Assange devra maintenant attendre en prison jusqu’au 2 mai pour une audience d’extradition qui déterminera s’il peut être transporté par avion aux États-Unis pour y être jugé.

Le ministère américain de la justice l’accuse de complot en vue de commettre une intrusion informatique. Selon le ministère, cette intrusion violait de la loi américaine de 1986 sur la répression des fraudes et infractions dans le domaine informatique (Computer Fraud and Abuse Act). Le ministère alléguait que l’éditeur avait tenté sans succès d’aider la dénonciatrice Chelsea Manning à craquer un mot de passe qui lui aurait permis de dissimuler son identité. Selon le ministère elle aurait pu l’utiliser lors qu’elle accédait à des informations confidentielles sur un réseau informatique du ministère de la défense.

L’accusation découle des historiques des chats en ligne non publiés qui seraient en possession du gouvernement américain. Le ministère affirme que ces chats étaient entre Manning et un individu au sein de WikiLeaks qui utilisait les pseudonymes «Ox» et «préassociation», et qui, pour le gouvernement, était Assange. Sur la base des conversations contenues dans ces historiques secrets, le gouvernement prétend qu’Assange a cherché à s’engager dans une conspiration criminelle avec Manning pour « collaborer à l’acquisition et à la diffusion des documents classifiés ».
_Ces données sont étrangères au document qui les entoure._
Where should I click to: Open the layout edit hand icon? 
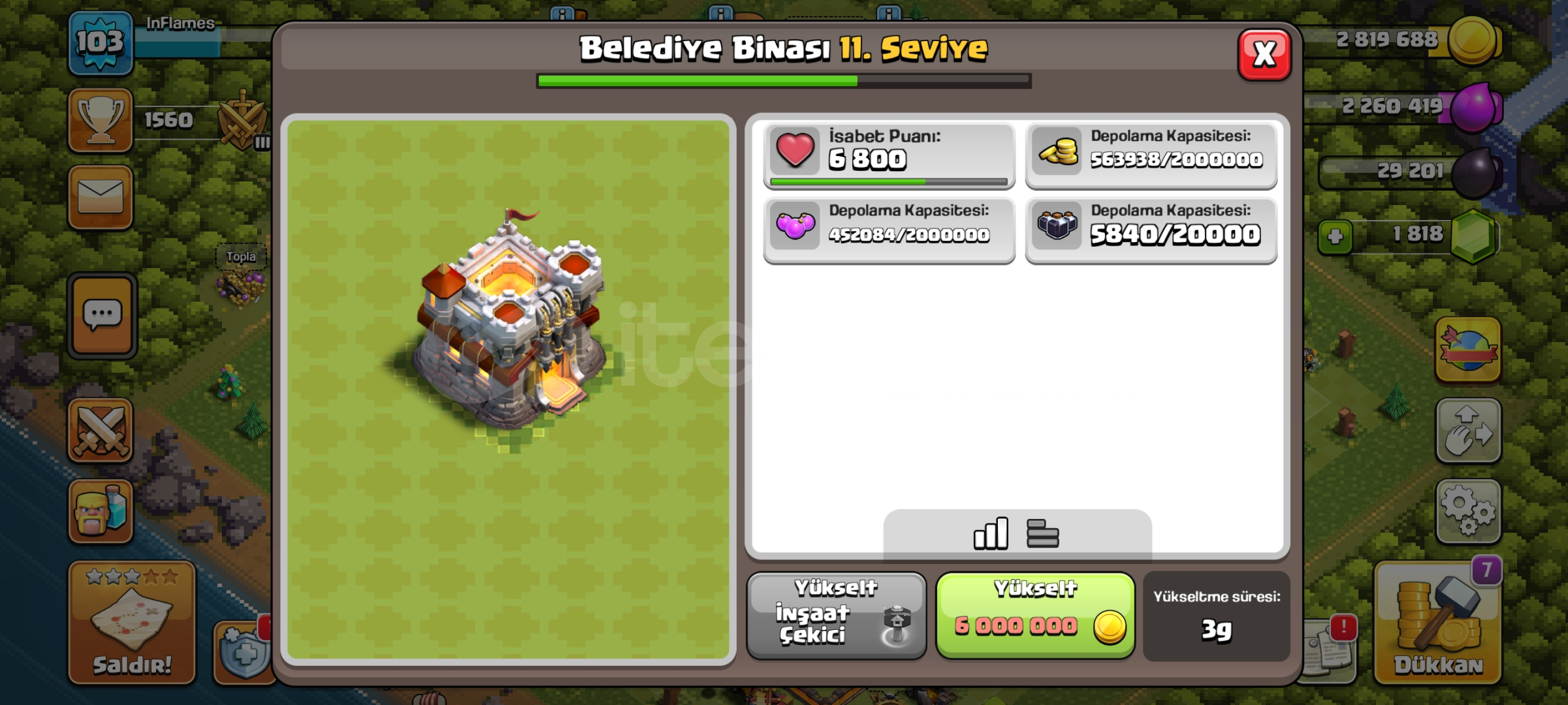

L’ « Electronic Frontier Foundation» a publié un communiqué. Le communiqué déclare que l’acte d’accusation d’Assange était « à la base, une attaque contre la publication de matériel divulgué. C’était l’acte le plus récent dans un effort de presque dix ans pour punir une lanceuse d'alerte et l’éditeur de son matériel divulgué [...] Si Assange se fait effectivement extrader, le gouvernement peut émettre des actes qui annulent et remplacent les actes d’accusation. Il ne devrait pas le faire. Les fuites sont un élément essentiel de la libre circulation de l’information qui est essentielle à notre démocratie. Le journalisme américain a un rôle essentiel à jouer sur les fuites de documents, y compris sur les informations classifiées. »

Manning a divulgué un grand nombre d’informations secrètes qui exposent les crimes de guerre américains en Irak et en Afghanistan à WikiLeaks en 2010. Ceux-là comprenaient la fameuse vidéo Collateral Murder, qui montre une attaque à l’hélicoptère à Bagdad qui a tué au moins 12 civils, dont 2 journalistes Reuters. Des médias du monde entier ont publié les documents exposés par WikiLeaks dont le New York Times et le Guardian.

Massimo Moratti, directeur adjoint d’Amnesty International de la recherche en Europe, a publié une déclaration dans laquelle il demande au Royaume-Uni de refuser d’extrader Assange «ou de lui transférer de tout autre manière» aux États-Unis, alors qu’il y a «un risque très réel qu’il puisse être victime de violations des droits de l’homme, notamment de conditions de détention qui violent l’interdiction absolue de la torture et autres mauvais traitements et de procès équitable suivi d’exécution possible, en raison de ses activités avec WikiLeaks.»

L’assurance donnée par le gouvernement britannique au gouvernement Moreno qu’Assange ne serait pas extradée vers un pays où il pourrait être torturé ou risquer la peine de mort est sans valeur.

Bien que l’accusation de complot puisse entraîner une peine d’emprisonnement maximale de cinq ans, on ne peut pas exclure que le gouvernement américain ait d’autres actes d’accusation en attente. Il pourrait les desceller une fois qu’Assange sera détenu par les États-Unis, notamment pour espionnage qui est passible de la peine capitale. L’Administration Obama a soumis Manning à la torture à la cellule d'isolement, la poussant à plusieurs reprises à tenter de se suicider.

Manning est en prison depuis le 8 mars à Alexandrie, en Virginie, après avoir refusé de témoigner devant un grand jury convoqué pour porter de fausses accusations contre Assange, dont 28 jours en isolement. Ses avocats ont fait appel jeudi en s'appuyant sur la révélation de l’accusation contre Assange, arguant que l’obliger à témoigner aurait été « un dédoublement des preuves déjà en la possession du grand jury ». En outre, cela prouve que le maintien en détention n’était pas coercitif, mais « purement punitif », en violation de la loi.